YOUR INSTRUCTIONS - Take the data below and extract the lines from the one with "Image resolution: width=1007" to the one with "Task: Click the yellow highlight color swatch", inclusive, exactly as written.

(Saved data entries)
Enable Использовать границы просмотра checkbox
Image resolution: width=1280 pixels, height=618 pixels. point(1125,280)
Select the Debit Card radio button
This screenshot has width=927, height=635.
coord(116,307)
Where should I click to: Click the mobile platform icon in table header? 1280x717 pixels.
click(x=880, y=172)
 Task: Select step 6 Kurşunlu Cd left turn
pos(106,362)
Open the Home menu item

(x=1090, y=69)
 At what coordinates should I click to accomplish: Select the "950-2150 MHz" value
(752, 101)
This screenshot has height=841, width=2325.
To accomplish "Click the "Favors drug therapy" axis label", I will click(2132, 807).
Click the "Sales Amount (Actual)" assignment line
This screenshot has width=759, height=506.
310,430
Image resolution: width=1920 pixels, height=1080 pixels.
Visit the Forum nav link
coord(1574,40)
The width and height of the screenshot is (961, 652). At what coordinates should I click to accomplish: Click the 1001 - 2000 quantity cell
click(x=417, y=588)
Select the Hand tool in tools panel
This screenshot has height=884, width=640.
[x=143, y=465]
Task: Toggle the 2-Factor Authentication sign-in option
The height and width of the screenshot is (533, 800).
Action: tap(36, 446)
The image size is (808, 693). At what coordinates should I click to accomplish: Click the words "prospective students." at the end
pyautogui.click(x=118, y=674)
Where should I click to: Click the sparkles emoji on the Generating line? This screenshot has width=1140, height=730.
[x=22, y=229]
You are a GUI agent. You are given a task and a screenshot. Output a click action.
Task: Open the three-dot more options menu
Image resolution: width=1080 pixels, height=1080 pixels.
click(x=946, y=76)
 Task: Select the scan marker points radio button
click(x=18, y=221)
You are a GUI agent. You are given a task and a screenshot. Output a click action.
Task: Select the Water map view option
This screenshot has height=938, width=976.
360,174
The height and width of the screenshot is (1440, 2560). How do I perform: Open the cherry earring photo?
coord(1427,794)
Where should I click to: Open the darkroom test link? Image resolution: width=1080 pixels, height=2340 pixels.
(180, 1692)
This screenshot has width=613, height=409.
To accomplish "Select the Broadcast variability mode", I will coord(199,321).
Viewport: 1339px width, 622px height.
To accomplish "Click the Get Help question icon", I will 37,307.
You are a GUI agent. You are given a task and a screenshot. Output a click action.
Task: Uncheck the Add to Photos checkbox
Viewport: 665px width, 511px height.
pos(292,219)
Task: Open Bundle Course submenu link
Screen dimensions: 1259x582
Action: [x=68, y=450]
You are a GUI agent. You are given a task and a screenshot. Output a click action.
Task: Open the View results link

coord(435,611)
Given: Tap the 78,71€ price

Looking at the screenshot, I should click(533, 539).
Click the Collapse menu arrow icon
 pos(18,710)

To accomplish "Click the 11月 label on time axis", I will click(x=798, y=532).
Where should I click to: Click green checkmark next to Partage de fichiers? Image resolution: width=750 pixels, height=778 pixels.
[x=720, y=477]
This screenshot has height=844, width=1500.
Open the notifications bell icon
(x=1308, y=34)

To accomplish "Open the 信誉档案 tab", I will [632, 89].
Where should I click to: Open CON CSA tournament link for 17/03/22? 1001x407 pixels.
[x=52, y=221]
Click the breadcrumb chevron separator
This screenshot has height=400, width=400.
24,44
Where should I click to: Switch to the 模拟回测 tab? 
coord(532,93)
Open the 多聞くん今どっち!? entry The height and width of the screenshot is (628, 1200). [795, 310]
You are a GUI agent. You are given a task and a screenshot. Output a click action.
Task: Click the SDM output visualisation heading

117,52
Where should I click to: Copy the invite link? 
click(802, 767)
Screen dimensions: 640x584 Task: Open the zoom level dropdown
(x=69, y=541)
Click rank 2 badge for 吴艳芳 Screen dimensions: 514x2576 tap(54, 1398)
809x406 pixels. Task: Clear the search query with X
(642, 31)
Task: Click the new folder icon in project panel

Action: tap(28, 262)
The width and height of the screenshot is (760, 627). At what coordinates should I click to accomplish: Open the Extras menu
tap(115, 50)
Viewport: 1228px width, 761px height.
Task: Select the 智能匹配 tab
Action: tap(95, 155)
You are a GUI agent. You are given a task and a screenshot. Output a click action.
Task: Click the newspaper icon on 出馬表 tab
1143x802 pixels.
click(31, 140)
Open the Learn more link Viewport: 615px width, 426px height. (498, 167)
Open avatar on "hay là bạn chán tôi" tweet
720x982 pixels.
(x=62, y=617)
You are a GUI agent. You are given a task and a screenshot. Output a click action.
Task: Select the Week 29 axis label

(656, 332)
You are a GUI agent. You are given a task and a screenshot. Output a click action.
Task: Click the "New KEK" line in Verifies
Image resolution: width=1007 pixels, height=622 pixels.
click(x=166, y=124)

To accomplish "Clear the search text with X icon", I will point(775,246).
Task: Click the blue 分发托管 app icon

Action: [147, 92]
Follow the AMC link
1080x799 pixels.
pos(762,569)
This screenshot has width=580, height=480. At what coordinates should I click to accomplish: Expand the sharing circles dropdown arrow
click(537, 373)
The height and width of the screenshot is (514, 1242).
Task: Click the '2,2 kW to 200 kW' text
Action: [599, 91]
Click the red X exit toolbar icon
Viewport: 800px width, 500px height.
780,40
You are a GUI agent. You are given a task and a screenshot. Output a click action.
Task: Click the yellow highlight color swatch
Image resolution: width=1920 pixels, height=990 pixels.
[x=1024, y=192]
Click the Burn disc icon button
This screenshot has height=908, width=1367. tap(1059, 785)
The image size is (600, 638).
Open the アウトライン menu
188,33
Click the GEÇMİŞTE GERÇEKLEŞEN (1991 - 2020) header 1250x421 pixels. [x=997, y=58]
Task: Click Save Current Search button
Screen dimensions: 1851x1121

ANSWER -
Image resolution: width=1007 pixels, height=622 pixels.
click(x=166, y=124)

To accomplish "Clear the search text with X icon", I will point(775,246).
Task: Click the blue 分发托管 app icon

Action: [147, 92]
Follow the AMC link
1080x799 pixels.
pos(762,569)
This screenshot has width=580, height=480. At what coordinates should I click to accomplish: Expand the sharing circles dropdown arrow
click(537, 373)
The height and width of the screenshot is (514, 1242).
Task: Click the '2,2 kW to 200 kW' text
Action: [599, 91]
Click the red X exit toolbar icon
Viewport: 800px width, 500px height.
780,40
You are a GUI agent. You are given a task and a screenshot. Output a click action.
Task: Click the yellow highlight color swatch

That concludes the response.